Part of me feels like I have no business even writing about a story like this, that carries so much weight on its own, but the other part of me wants to pull out the thread of the story that weaves us all together. The story was of Santa, a.k.a. Eric Schmitt-Matzen from Tennessee getting called to Santa-duty in the hardest, most heartbreaking circumstance Santa could be in: the hospital room of a dying 5-year-old boy whose last wish was to see Santa. In the story originally reported by Sam Venable for News Sentinal, Schmitt-Matzen said when he got the call his response was that he’d be there. For an engineer by day turned seasonal Santa by December, that’s a tall, excruciatingly emotional order to fill and he could have easily said he couldn’t make it, but would pray for the family. He could have avoided the inevitable sadness all together, but he showed up because he had a job to do.
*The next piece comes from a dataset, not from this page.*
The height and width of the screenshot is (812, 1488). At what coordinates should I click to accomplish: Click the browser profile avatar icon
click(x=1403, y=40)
And as that little boy died in his arms that night, this Santa really got it—the “true meaning of Christmas” that is and, really, the true meaning of humanness by giving the most meaningful present of all, his presence.

We do that a lot, right? Avoid sad situations, hard situations that ask too much of us so we turn our heads to pretend those things don’t happen. And now, during the Holidays and Christmastime, the hap-hap-happiest time of year, we just don’t want to get near the thought that this time of year is oftentimes the saddest, darkest, heartbreaking time for so many. This isn’t meant to add MORE guilt, God-forbid, no, it’s just something we’re not accustomed to, it doesn’t feel normal for most to jump into the sadness of others. But what if it was? What if we put on our own Santa hats even when it’s easier not to? What if, instead of worrying about how many more things we need to buy each other, we worried instead, “Have I been present enough? Can I be present even if it’s hard?”
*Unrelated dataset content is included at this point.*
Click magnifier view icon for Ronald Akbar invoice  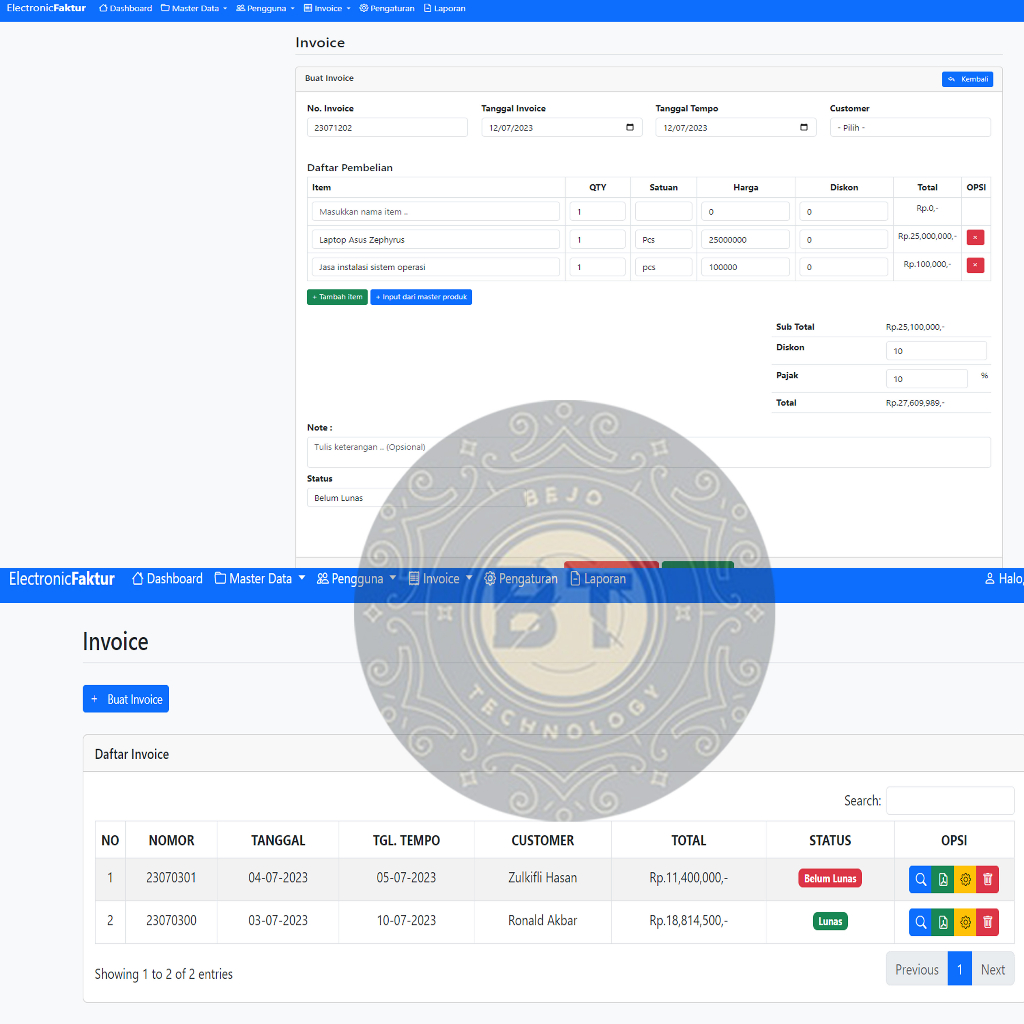(x=920, y=922)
When I held my husband’s hand as he took his last breath, there was nothing more that I could do but to be there. And even after his heart stopped and his hands were still warm, his presence filled the air, even if for just a moment, and all I could do was sit there and be there. My husband died the end of November and I entered the darkness of grief during the most “Wonderful time of year.” I could give nothing to my children, at least I felt like I had nothing to give. I accidentally killed the tiny Christmas tree that I hap-hazardly decorated. I could barely wrap a toy, let alone go out and shop for any. But every day there was a knock at my door and more and more gifts showed up at my door for my children and for me. Cards filled the mailbox. And on that Christmas day, when it took all I had to put on a smile and unwrap all the gifts by myself (my two year olds were fixated only on the first gift they opened and my newborn baby just slept the day away) I couldn’t tell you, honestly, what we received. I can’t remember, but what I do remember and will always remember is the presence that was behind every gift, every card. People who didn’t even know us who put on their Santa hats and showed up for my children and I. People who could have just said, “Oh, how sad, we’re praying for you,” and gone on their merry- Christmas-way, but they chose to get their hands messy, to somehow jump into my own sadness even if for a minute.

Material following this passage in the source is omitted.